Photographed underwater, whether from behind glass or otherwise, the figure floats in the field of vision as if front and back, top and bottom, and sides all change places at will at all times. Despite the glass wall, the river is not a proscenium. Only the light projected or filtering from above orients the viewer to the relative position of the body suspended in the water. Elegant postures and gestures and erotic positions are assumed unself-consciously and as easily relaxed. The veils and broideries of water, still and in motion, of shadow and light, conceal and distort as much as reveal. The fetching form of a pretty young girl may transmogrify into a raw mass of muscle, like a Francis Bacon painting, or strike a pose as exquisite as a classical ballet dancer on point. Torsos and limbs and features may dissolve in a painterly swirl, as of late de Kooning. We rarely catch a glimpse of their faces, only occasionally a nose or a nipple or a navel.
In legend and lore, the mermaid is a symbol of fatal seduction. She represents the self-destructive aspect of desire, the toxic allure of the unattainable. Like Ulysses one must be bound hard and fast to the mast of reality to successfully escape the illusions of unbridled passion. And yet the mermaid dwells in the sea and her sisters in ponds and lakes and springs. Water is the source of life, the essential means of purification, and the elemental locus of regeneration. Dweck’s mermaids are sensual and alluring, but also free and unfettered. The indeterminate world they inhabit, however briefly, is a private, peaceful place where they may find a serenity not possible in the world on dry land. But there is also something ruthless in the photographer’s somatic divagations, in the optical distortions of the lithesome bodies that he seizes upon through the roiling waters. It is the ruthlessness of the hungry eye of the photographer, who, like mermaids of yore, is a predator himself.

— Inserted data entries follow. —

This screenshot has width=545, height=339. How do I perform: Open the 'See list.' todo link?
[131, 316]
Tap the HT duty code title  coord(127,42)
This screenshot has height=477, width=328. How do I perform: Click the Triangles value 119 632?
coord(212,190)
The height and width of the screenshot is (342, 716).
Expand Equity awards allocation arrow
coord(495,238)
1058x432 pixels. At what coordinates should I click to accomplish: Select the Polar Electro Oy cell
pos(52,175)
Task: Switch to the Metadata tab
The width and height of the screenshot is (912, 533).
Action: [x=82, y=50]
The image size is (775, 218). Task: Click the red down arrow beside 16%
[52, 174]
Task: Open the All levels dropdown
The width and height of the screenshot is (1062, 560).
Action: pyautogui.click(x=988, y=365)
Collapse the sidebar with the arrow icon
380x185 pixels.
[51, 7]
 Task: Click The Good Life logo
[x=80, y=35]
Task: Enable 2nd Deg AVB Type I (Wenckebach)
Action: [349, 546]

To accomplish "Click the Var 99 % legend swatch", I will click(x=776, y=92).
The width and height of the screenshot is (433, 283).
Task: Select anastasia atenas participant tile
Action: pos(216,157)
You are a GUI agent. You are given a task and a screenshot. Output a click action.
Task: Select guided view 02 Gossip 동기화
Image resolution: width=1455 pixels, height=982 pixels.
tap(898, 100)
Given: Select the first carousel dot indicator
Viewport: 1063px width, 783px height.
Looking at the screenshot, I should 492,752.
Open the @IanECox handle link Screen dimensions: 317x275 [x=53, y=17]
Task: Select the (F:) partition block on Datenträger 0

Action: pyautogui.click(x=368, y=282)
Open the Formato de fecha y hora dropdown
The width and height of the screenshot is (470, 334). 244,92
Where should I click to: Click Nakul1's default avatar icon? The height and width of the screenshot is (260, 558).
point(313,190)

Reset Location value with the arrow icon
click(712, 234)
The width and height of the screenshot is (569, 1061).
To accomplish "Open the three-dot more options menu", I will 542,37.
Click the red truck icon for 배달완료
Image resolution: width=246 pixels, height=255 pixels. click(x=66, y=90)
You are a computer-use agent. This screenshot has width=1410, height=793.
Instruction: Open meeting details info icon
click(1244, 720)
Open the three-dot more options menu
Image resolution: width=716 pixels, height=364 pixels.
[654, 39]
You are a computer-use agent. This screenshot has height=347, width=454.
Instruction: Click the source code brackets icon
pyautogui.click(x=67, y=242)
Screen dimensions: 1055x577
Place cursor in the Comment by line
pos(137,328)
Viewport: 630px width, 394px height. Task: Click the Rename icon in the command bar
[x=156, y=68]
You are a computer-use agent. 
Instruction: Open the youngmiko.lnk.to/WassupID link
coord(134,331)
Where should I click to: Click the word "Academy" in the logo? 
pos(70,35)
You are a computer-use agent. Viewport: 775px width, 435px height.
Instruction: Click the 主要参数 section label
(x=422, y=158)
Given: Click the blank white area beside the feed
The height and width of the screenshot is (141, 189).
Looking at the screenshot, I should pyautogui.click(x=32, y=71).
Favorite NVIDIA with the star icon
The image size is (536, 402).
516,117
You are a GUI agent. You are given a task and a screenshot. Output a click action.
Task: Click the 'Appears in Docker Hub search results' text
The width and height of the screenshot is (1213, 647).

In the nineteenth century, images of mermaids abounded. The enticement of such images, as in the pallid picturebook paintings of a Waterhouse or a Burne-Jones, teased a Victorian sensibility. In America, the imperatives of popular culture have tended to domesticate the mysterious and eliminate dread and submerge the erotic in a cloying cuteness, so that the femme fatale figure of the mermaid has been reduced to an anodyne animation. The aquatic world of Dweck’s, however, is rather more luxe, calme, et volupté—where Matisse’s nymphs and dancing maenads or perhaps Yves Klein’s naked blue living female “paintbrushes” have gotten swept up in the blue-green veils of a Morris Louis canvas. In Dweck’s abstracting, painterly vision of the mermaid, where the depth of field of his lens is iterated by the water’s depths, he offers a vision of untrammeled beauty, without vanity or pretense, but natural, elegant, at times effervescent. The enchantment of place and physical charm, the shedding of clothing and psychic baggage, the meditative isolation of the underwater world, and the baptismal cleansing of the waters produce a transformation that only being truly in one’s element may confer—at least “till human voices wake us, and we drown.”